Without going into detail, there are automated systems in place, in both cities where with even middling forage skill you can comfortablly make like 200-300 coins an RL day. As these already exist, PCs already have the means to live comfortably.

Furthermore, I think to entice people to play more in cities, perhaps crafts/goods can exist that can only be made by city/general classes? That might give people a reason to both live in and visit cities, for things other than just apartments and water.

The goal is not to give City PCs more coins, rather, it is to reward City play. On classes which are able to forage well and also find food in the wilderness, it is very entertaining to collect various herbs, fungi, tiny worms and making things from them. I want the same experience on a City PC, where I can get excited about what shiny new stuff I can scavenge up. A leather cord? a piece of bone? An old helmet? A moss which I found growing under the rubble of a collapsed building that is poisonous?
Do not DM me the word 'Tomato'

In Tuluk for example, the ruins can be a good place for finding such things, being exposed to risk. Furthermore, city foraging system I am suggesting lets you find things randomly and most of the times these are parts of a recipe, like a spearhead or an arrowhead, that you can either assemble, if you have the skill, or sell off to someone else, as opposed to hunting, where you get raw goods.

What I am aiming for, is to easily have fun without needing a wilderness subclass on my city PC who is not a crafter. Granted, not all may share my view.
Do not DM me the word 'Tomato'

Quote from: LidlessEye on February 24, 2023, 12:53:43 AM
A leather cord? a piece of bone? An old helmet?

Ooh man. If I could find old gear and repair it up some to practice armor repair, or sell it to someoen to repair. That'd be cool.
21sters Unite!

Toss me a request with your ideas.

City forage is generic.  Meaning any rsector "city" room in, you can forage from the generic table.  So if you thinks something should be able to be city foraged in any city room, please be specific.

I can also make it so that specific items might be able to be foraged in specific rooms.  Again, please be specific (this specific item in this specific room).

Quote from: Brokkr on February 24, 2023, 01:21:18 AM
Toss me a request with your ideas.

City forage is generic.  Meaning any rsector "city" room in, you can forage from the generic table.  So if you thinks something should be able to be city foraged in any city room, please be specific.
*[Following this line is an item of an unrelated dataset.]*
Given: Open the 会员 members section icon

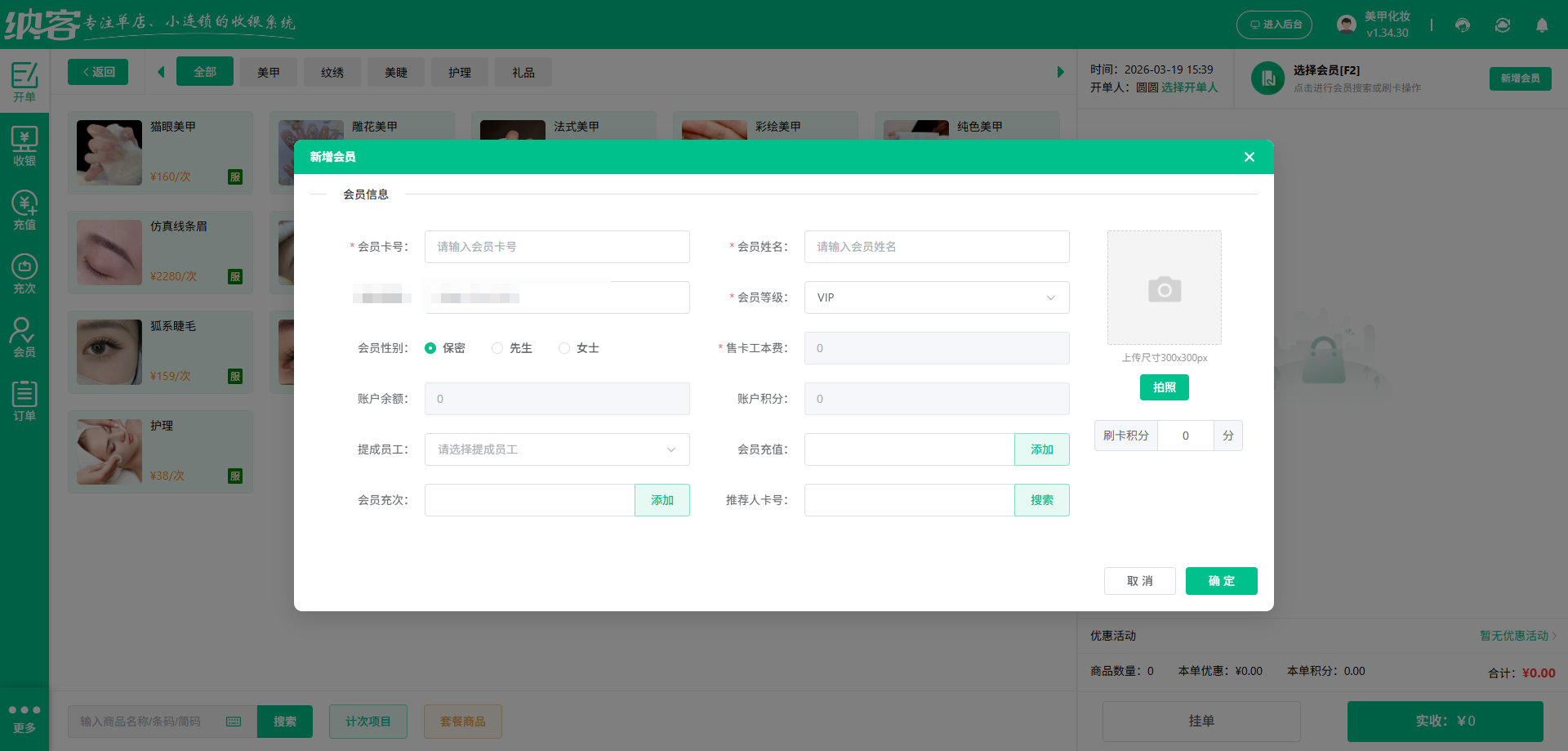Looking at the screenshot, I should tap(24, 335).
I can also make it so that specific items might be able to be foraged in specific rooms.  Again, please be specific (this specific item in this specific room).

Will do.
Do not DM me the word 'Tomato'

Player collaboration often deters me away from playing in populated areas where PC's have any coded

Your PC kills a low level thug Celf in a labyrinth gang, then decides to lay low on the other side of the known world until shit cools off, and then within 24 RL hours you're being arrested and executed in a closed room by a human guard.

With a small player base I guess it's expected that PC's will communicate and cooperate with who's available, so I'm not really complaining, just recognizing the situation.
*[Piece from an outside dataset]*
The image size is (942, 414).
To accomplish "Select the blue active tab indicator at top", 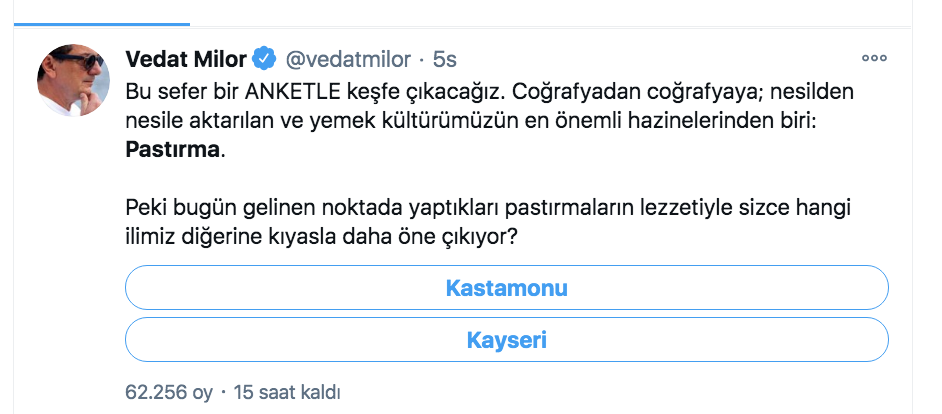I will (102, 24).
If IG organizations cooperated less, and fucked each other over more, I'd be playing in cities more regularly.

As it is, if your PC has any kind of heat on them from any organization, unless you're part of a clan, best to sit in caves or in Red Storm.

One thing that really concerns me about this conversation is that Allanak is essentially the new player experience.  Years ago when I started playing Allanak was fairly bustling, so as a new player I was able to connect with others fairly easy and find the fun parts of the game, did the byn, had a really cool guild boss introduce me to the criminal underworld RP in the rinth. (thanks Butcher Brons)

But if allanak is not bustling, if there is no byn there, no cool rinth bosses having stuff going on that people can get involved in,  if everyone is hiding in clan compounds, no one there to offer work to new players,  there may well be potential new players coming in, walking around an empty allanak for a while and then just leaving never to return.


its great fun to be off in outposts and wilderness having a grand old time outside of Tek's gaze, and I'm as guilty of that as anyone,  but its not very sustainable for new players coming into the game and learning how to play they will almost never make it to where the fun is and if they can't find the fun they will leave.

Quote from: rohenne on February 24, 2023, 09:16:55 AM
One thing that really concerns me about this conversation is that Allanak is essentially the new player experience.  Years ago when I started playing Allanak was fairly bustling, so as a new player I was able to connect with others fairly easy and find the fun parts of the game, did the byn, had a really cool guild boss introduce me to the criminal underworld RP in the rinth. (thanks Butcher Brons)

But if allanak is not bustling, if there is no byn there, no cool rinth bosses having stuff going on that people can get involved in,  if everyone is hiding in clan compounds, no one there to offer work to new players,  there may well be potential new players coming in, walking around an empty allanak for a while and then just leaving never to return.


its great fun to be off in outposts and wilderness having a grand old time outside of Tek's gaze, and I'm as guilty of that as anyone,  but its not very sustainable for new players coming into the game and learning how to play they will almost never make it to where the fun is and if they can't find the fun they will leave.

Agreed, Allanak is definitely the place most newbs start.  I started there forever ago and remember getting roped into some crazy shit right out the dorms, but that was back when we had 60-70 players on average.  It's a different world now.
"This is a game that has elves and magick, stop trying to make it realistic, you can't have them both in the same place."

"We have over 100 Unique Logins a week!" Checks who at 8pm EST, finds 20 other players but himself.  "Thanks Unique Logins!"

I think the point of rohenne's post (they can correct me if I'm wrong) is that - it doesn't matter how many people are playing and logged in to the game. If none of them are in Allanak, because everyone thinks no one ever plays in Allanak, then the new player who DOES show up in Allanak, will see no one is there, and have no one to RP with.

Even if there are 100 players logged in. A thousand players. Ten thousand players. If they're all playing tribals, then that means they're not playing in Allanak.

If you want to attract new players to the game, you need to be where the new players enter the game. Otherwise they'll see an empty city and not bother to log in again.
Halaster — Today at 10:29 AM
I hate to say this
[10:29 AM]
I'll be quoted
[10:29 AM]
but Hestia is right

put a sparring pit in the gaj and you'd see the empty city problem go away overnight

Quote from: Hestia on February 24, 2023, 03:40:21 PM
I think the point of rohenne's post (they can correct me if I'm wrong) is that - it doesn't matter how many people are playing and logged in to the game. If none of them are in Allanak, because everyone thinks no one ever plays in Allanak, then the new player who DOES show up in Allanak, will see no one is there, and have no one to RP with.

Even if there are 100 players logged in. A thousand players. Ten thousand players. If they're all playing tribals, then that means they're not playing in Allanak.

If you want to attract new players to the game, you need to be where the new players enter the game. Otherwise they'll see an empty city and not bother to log in again.

We should have a newbie alert when they join in the city you're in.

[Newbie] A new player has joined the game for the first time in Allanak!

Then everyone can run to the Gaj and go take their boots, I mean roleplay with them.
"This is a game that has elves and magick, stop trying to make it realistic, you can't have them both in the same place."

"We have over 100 Unique Logins a week!" Checks who at 8pm EST, finds 20 other players but himself.  "Thanks Unique Logins!"